Pixel coordinate grounding data:
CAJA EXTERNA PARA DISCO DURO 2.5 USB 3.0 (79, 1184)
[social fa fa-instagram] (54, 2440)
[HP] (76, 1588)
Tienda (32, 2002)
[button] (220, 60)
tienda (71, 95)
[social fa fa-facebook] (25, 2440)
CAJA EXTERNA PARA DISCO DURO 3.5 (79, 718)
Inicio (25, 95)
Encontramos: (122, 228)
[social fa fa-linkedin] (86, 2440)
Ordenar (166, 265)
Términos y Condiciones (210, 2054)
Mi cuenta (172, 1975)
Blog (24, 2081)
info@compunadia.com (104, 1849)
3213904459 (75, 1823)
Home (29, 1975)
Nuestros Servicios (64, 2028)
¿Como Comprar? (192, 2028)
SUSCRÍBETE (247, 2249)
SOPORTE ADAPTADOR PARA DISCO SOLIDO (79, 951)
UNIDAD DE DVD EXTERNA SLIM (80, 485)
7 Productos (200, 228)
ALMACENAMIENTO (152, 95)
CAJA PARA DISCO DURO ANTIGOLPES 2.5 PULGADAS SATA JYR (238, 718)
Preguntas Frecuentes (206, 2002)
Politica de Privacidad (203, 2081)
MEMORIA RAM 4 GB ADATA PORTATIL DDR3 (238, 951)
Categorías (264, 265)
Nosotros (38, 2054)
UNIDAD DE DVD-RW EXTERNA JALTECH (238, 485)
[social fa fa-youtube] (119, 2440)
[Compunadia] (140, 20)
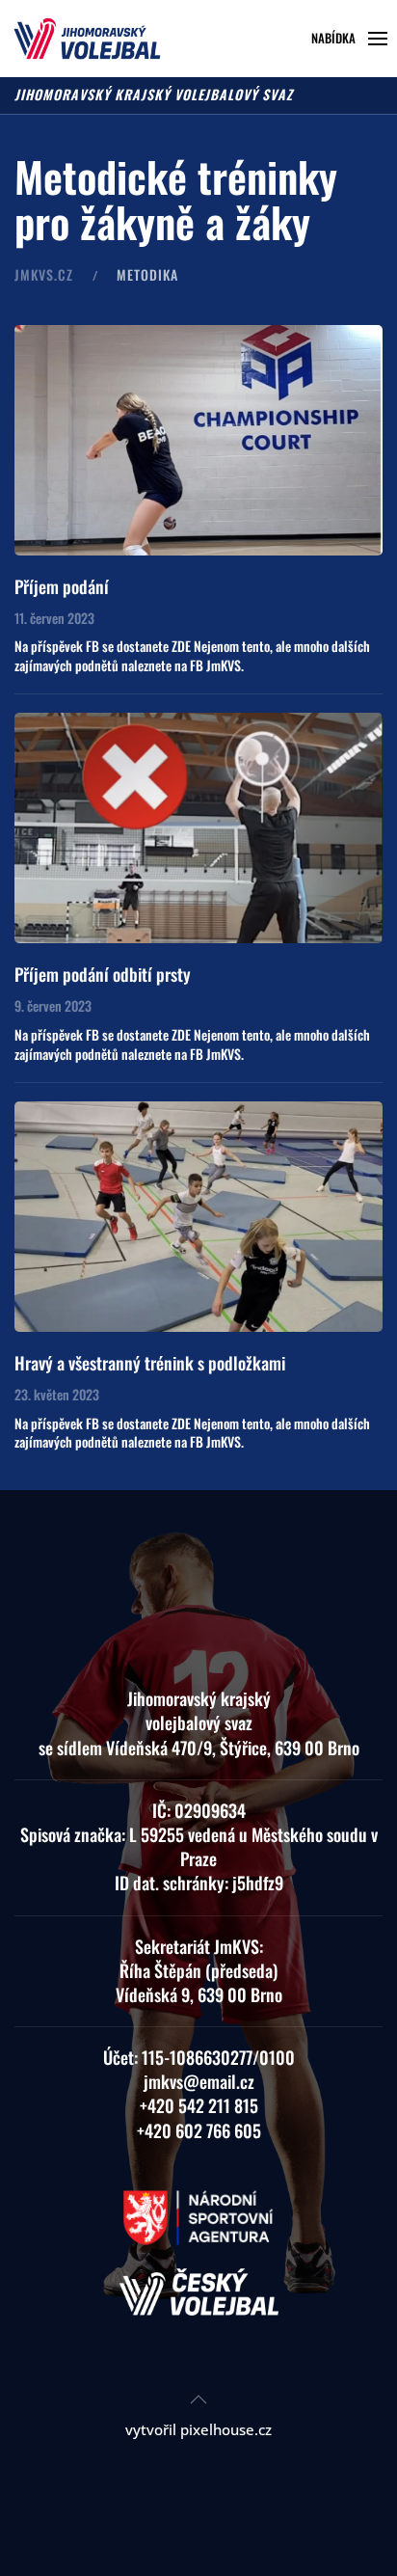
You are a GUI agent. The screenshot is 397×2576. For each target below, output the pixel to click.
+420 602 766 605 (199, 2130)
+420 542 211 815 (199, 2105)
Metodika (147, 274)
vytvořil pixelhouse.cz (198, 2429)
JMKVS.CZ (43, 274)
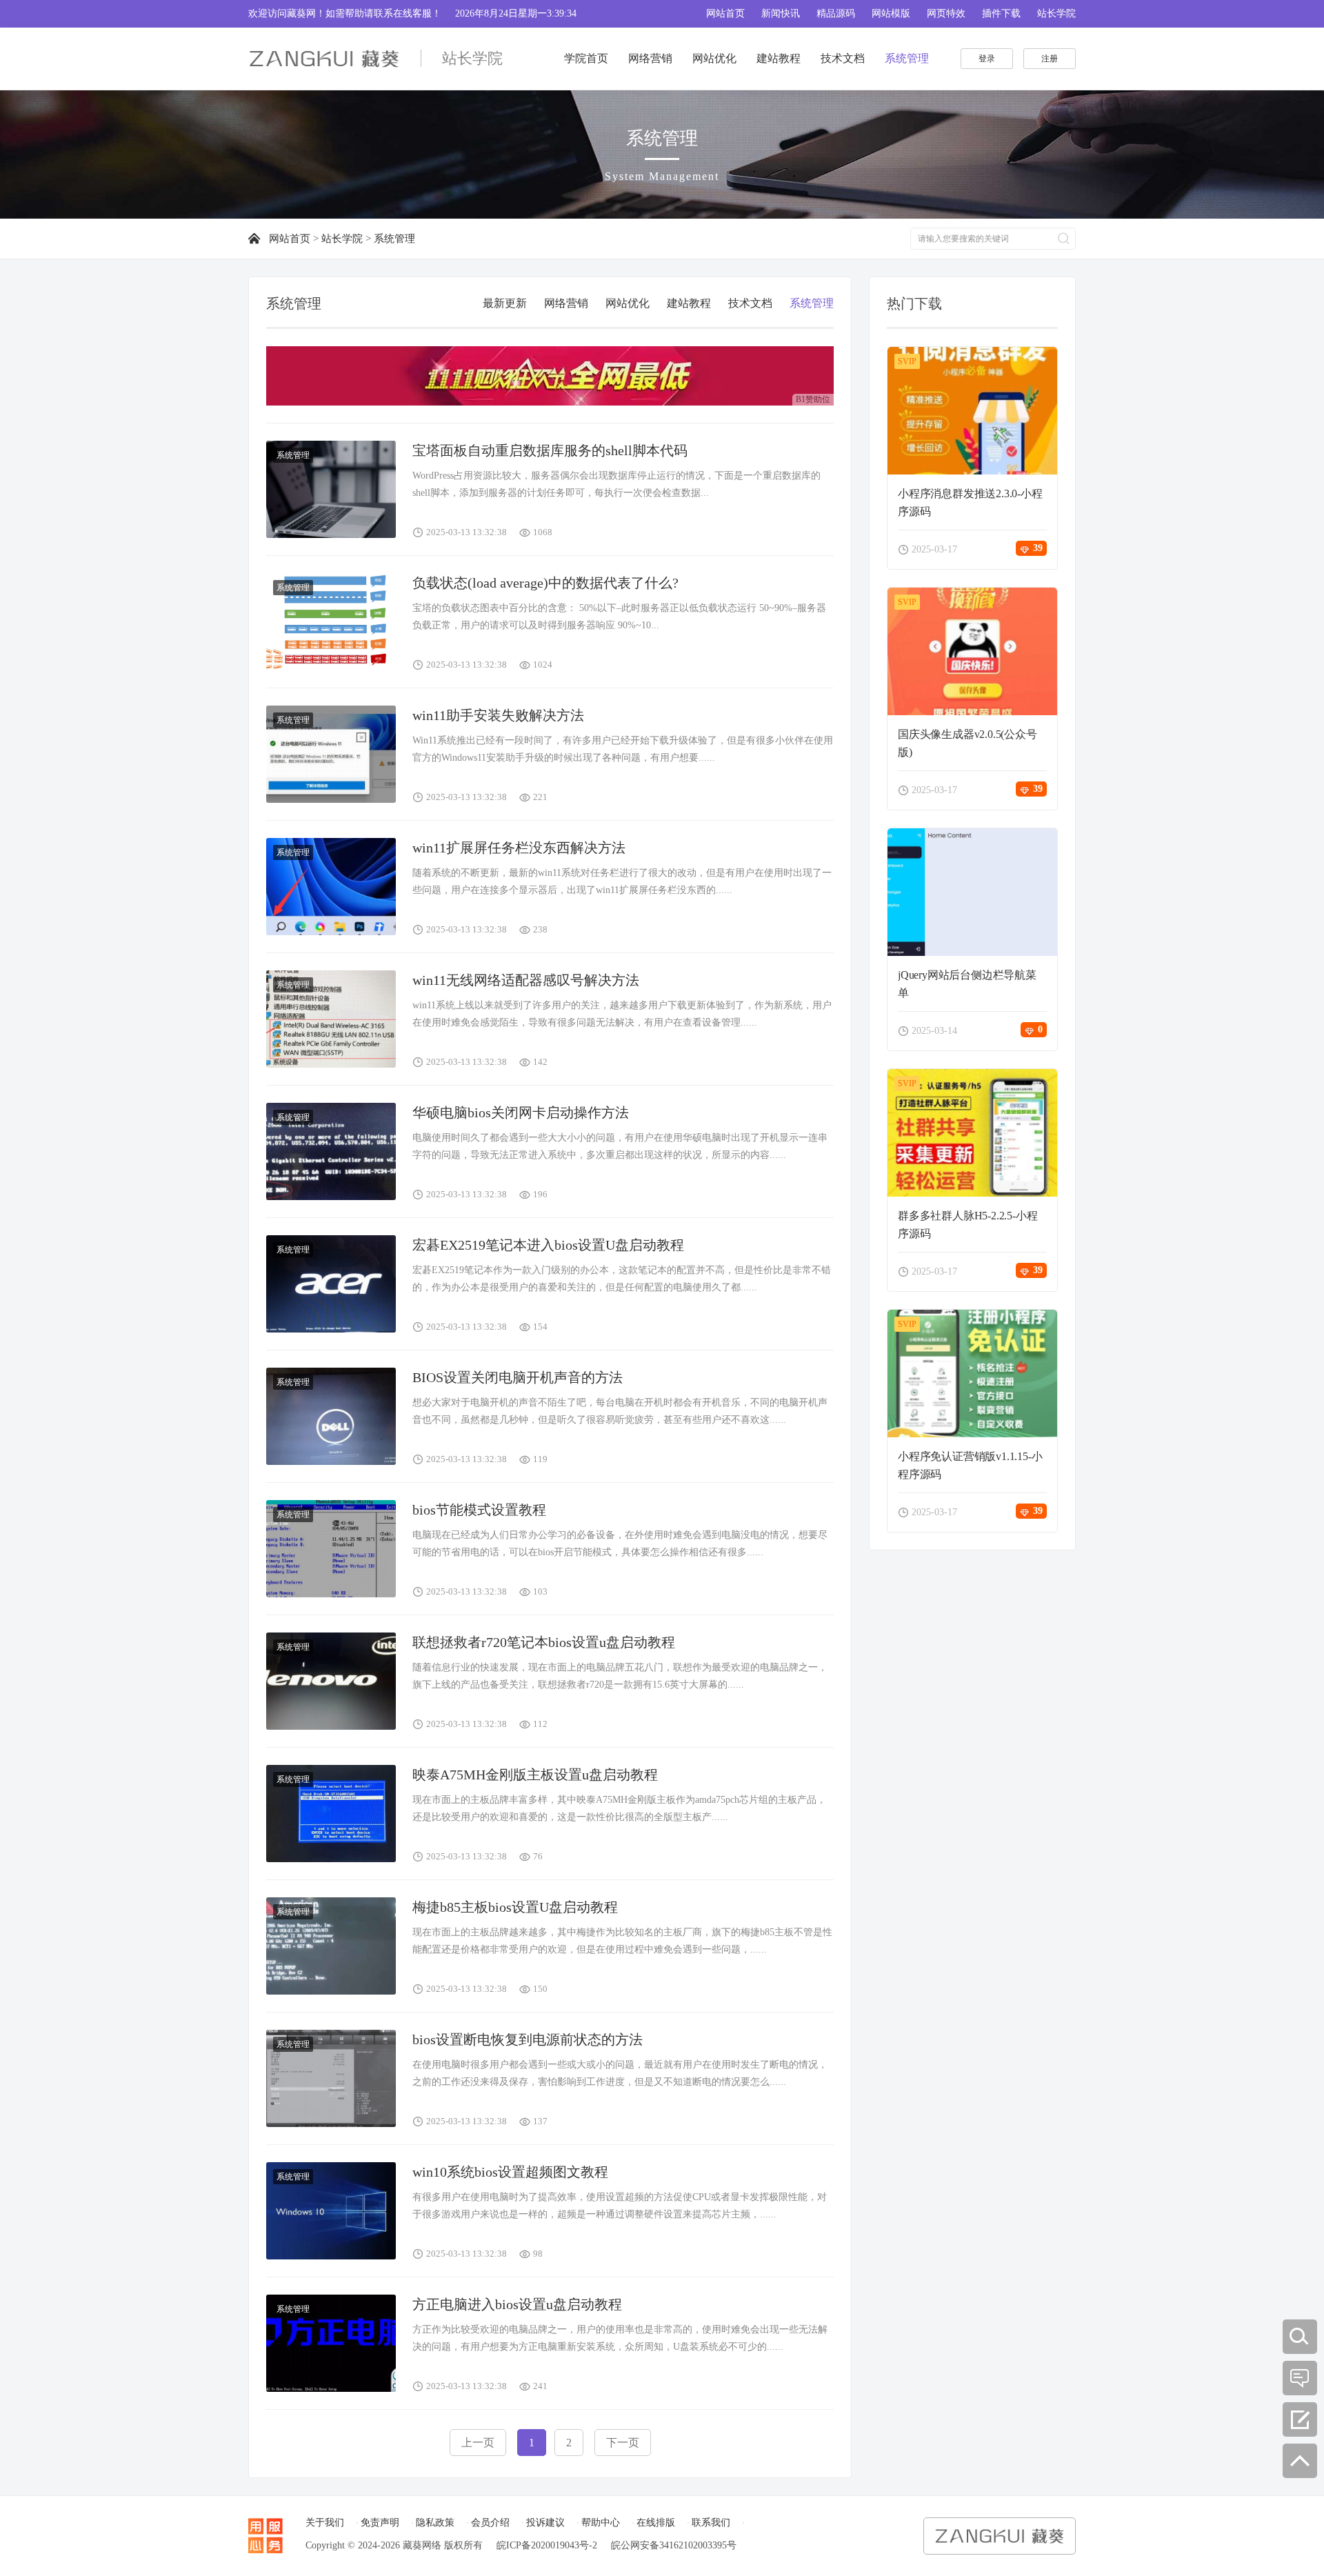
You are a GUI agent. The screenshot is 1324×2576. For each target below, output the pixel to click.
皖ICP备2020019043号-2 (546, 2545)
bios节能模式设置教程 (479, 1509)
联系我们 (711, 2522)
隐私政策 (435, 2522)
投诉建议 (545, 2522)
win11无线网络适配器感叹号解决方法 (525, 980)
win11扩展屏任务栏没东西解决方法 (518, 847)
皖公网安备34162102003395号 (673, 2545)
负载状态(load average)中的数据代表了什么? (545, 582)
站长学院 (1056, 13)
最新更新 (505, 303)
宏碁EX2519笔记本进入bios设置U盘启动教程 (548, 1244)
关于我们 (324, 2522)
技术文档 (843, 58)
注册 (1049, 58)
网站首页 (725, 13)
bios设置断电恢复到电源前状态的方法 (527, 2039)
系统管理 (907, 58)
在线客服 (412, 13)
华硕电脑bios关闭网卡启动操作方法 (520, 1112)
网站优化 (714, 58)
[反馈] (1300, 2419)
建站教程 (778, 58)
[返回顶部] (1300, 2461)
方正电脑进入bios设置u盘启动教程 (517, 2304)
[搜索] (1300, 2336)
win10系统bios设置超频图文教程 (510, 2171)
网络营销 (650, 58)
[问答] (1300, 2378)
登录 (987, 58)
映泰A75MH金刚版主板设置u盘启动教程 (535, 1774)
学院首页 (586, 58)
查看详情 (975, 413)
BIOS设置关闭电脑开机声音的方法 (517, 1377)
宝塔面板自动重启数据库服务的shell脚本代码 (550, 450)
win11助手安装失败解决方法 (498, 715)
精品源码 (835, 13)
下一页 (622, 2442)
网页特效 (946, 13)
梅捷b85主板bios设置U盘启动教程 (515, 1907)
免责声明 (380, 2522)
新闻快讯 (780, 13)
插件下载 (1001, 13)
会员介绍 (490, 2522)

● EXERCISE GOAL: Start at the line with "学院首页 (586, 58)" and stop at the end of the records. Write those lines out exactly and add nothing.

● THE COMPLETED TASK:
学院首页 (586, 58)
查看详情 (975, 413)
BIOS设置关闭电脑开机声音的方法 (517, 1377)
宝塔面板自动重启数据库服务的shell脚本代码 (550, 450)
win11助手安装失败解决方法 (498, 715)
精品源码 (835, 13)
下一页 (622, 2442)
网页特效 (946, 13)
梅捷b85主板bios设置U盘启动教程 (515, 1907)
免责声明 (380, 2522)
新闻快讯 (780, 13)
插件下载 (1001, 13)
会员介绍 (490, 2522)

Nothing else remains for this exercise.